**How to complete this task:** Keep only the lines from the start of the data through the line containing "Click into Add a comment field", and output them exactly.

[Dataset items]

****************************************

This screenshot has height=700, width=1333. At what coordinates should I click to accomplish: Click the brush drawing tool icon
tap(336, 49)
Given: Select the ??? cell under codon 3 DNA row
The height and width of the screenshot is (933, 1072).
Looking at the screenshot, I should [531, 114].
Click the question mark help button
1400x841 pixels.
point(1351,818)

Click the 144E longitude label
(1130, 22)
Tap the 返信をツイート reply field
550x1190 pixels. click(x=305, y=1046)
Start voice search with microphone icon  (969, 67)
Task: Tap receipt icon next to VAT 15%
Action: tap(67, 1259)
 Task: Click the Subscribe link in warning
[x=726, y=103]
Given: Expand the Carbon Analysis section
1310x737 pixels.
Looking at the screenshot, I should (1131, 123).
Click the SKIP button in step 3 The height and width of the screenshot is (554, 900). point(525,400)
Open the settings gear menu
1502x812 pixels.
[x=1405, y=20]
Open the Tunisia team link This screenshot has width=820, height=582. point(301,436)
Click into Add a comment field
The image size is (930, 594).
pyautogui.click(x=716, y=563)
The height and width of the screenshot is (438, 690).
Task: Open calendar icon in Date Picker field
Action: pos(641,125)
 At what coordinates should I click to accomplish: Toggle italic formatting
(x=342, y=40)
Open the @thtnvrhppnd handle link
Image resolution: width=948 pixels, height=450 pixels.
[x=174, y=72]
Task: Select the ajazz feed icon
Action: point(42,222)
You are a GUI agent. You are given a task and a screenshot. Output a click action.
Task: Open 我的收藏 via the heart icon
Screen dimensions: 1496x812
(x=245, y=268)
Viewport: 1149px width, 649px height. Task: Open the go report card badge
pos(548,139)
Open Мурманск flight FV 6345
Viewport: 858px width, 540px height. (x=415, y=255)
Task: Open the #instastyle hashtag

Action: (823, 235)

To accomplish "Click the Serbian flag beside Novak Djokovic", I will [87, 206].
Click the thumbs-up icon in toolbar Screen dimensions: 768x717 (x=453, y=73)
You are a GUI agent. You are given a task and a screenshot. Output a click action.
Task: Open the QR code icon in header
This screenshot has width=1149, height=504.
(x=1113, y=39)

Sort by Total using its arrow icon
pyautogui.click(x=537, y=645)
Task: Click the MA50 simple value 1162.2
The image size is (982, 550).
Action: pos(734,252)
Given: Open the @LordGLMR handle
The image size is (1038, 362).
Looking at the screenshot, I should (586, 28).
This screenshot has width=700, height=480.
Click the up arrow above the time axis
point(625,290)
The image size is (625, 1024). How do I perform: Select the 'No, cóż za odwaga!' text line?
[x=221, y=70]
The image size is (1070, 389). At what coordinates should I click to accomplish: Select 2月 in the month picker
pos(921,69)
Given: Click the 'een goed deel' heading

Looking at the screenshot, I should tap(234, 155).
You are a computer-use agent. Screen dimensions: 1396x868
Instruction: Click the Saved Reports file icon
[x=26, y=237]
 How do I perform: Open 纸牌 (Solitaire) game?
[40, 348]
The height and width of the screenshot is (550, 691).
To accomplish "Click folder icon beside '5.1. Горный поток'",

****************************************

**Exercise answer:**
This screenshot has height=700, width=1333. At what coordinates should I click to accomplish: Click the brush drawing tool icon
tap(336, 49)
Given: Select the ??? cell under codon 3 DNA row
The height and width of the screenshot is (933, 1072).
Looking at the screenshot, I should [531, 114].
Click the question mark help button
1400x841 pixels.
point(1351,818)

Click the 144E longitude label
(1130, 22)
Tap the 返信をツイート reply field
550x1190 pixels. click(x=305, y=1046)
Start voice search with microphone icon  (969, 67)
Task: Tap receipt icon next to VAT 15%
Action: tap(67, 1259)
 Task: Click the Subscribe link in warning
[x=726, y=103]
Given: Expand the Carbon Analysis section
1310x737 pixels.
Looking at the screenshot, I should (1131, 123).
Click the SKIP button in step 3 The height and width of the screenshot is (554, 900). point(525,400)
Open the settings gear menu
1502x812 pixels.
[x=1405, y=20]
Open the Tunisia team link This screenshot has width=820, height=582. point(301,436)
Click into Add a comment field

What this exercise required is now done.